▸ **Exercises to complete**:
1) According to the guide on Burundi's Investment Code, which agency administers the code?
2) From the guide on Burundi's Investment Code, reproduce word for word the stretch from "Exemption from Customs" through "the Investment Code.".

----- Source document

September 16, 2025

A Guide to Burundi’s Investment Code: Securing Tax and Customs Advantages for a Solar Factory

Any entrepreneur eyeing a new venture in an emerging market weighs opportunity against risk. While Burundi’s energy sector offers significant growth potential, challenges like high initial costs and complex regulations can seem daunting.

For those looking to establish a solar module factory, the critical question isn’t just if the market is ready, but how to navigate the local framework to build a financially viable enterprise. This is where Burundi’s Investment Code (Law N°1/14 of August 20, 2008) becomes a strategic asset.

Far more than a legal document, it is a clear invitation from the government, designed to attract and protect foreign direct investment in priority sectors like manufacturing and energy. Understanding its provisions is the first step toward a successful company setup in Burundi.

This guide breaks down the key articles of the Investment Code relevant to a solar factory investor, detailing the process for securing significant tax and customs advantages that can fundamentally improve a project’s financial outlook.

Understanding the Purpose of Burundi’s Investment Code

The Investment Code’s primary objective is to create a transparent, secure, and favorable environment for private investment, aiming to reduce the initial financial burden on investors and provide long-term stability. Administered by the Investment Promotion Agency (API), the code serves as the central point of contact for investors, simplifying procedures and offering guidance.

For a capital-intensive project like a solar module factory, which requires importing specialized machinery and materials, the benefits offered under this code are not marginal—they are foundational to the business case. This framework recognizes that attracting manufacturing requires competitive incentives that directly address the largest upfront expenditures.

Key Advantages for Solar Module Manufacturing

To qualify for incentives, an enterprise must first obtain a Certificate of Eligibility from the API. Once approved, a solar manufacturing project gains access to a range of benefits designed to accelerate its path to profitability.

Experience from various turnkey solar module manufacturing line setups shows that leveraging these advantages is a critical factor for success in new markets.

Exemption from Customs Duties and Import Taxes

Arguably the most impactful benefit for a solar factory is the exemption from all customs duties and taxes on imported capital goods, equipment, and construction materials needed for the project, as provided by Article 26 of the Investment Code.

  • What this means in practice: All machinery—from the cell stringer and laminator to the final testing equipment—can be imported without incurring duties, delivering a direct and substantial reduction in the initial investment. For a 20-50 MW facility, these savings can easily amount to hundreds of thousands of dollars.

----------
----- Data

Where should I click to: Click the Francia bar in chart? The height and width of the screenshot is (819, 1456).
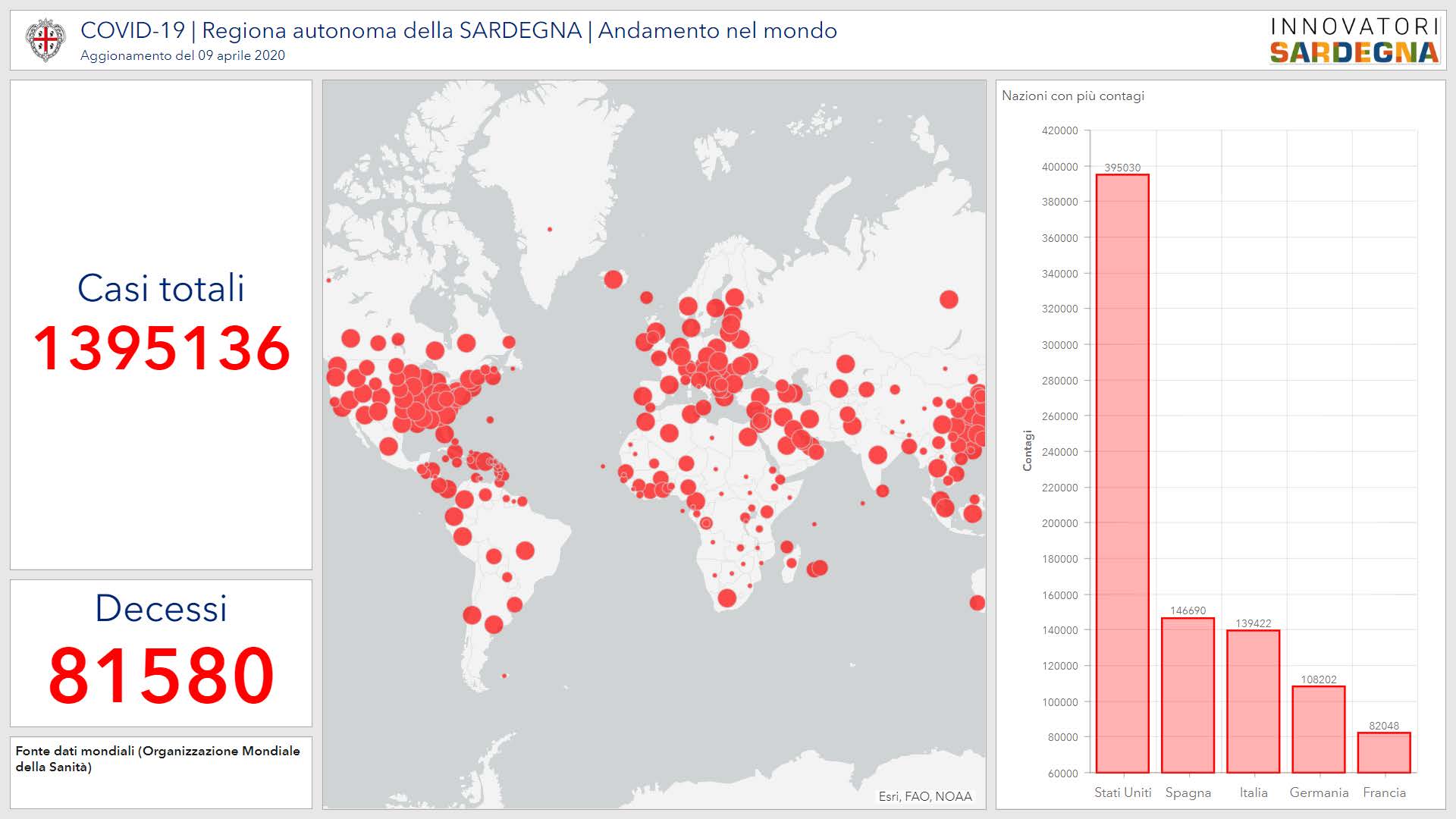(1384, 752)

----------

▸ **Results**:
1) The Investment Promotion Agency (API).

2)
Exemption from Customs Duties and Import Taxes

Arguably the most impactful benefit for a solar factory is the exemption from all customs duties and taxes on imported capital goods, equipment, and construction materials needed for the project, as provided by Article 26 of the Investment Code.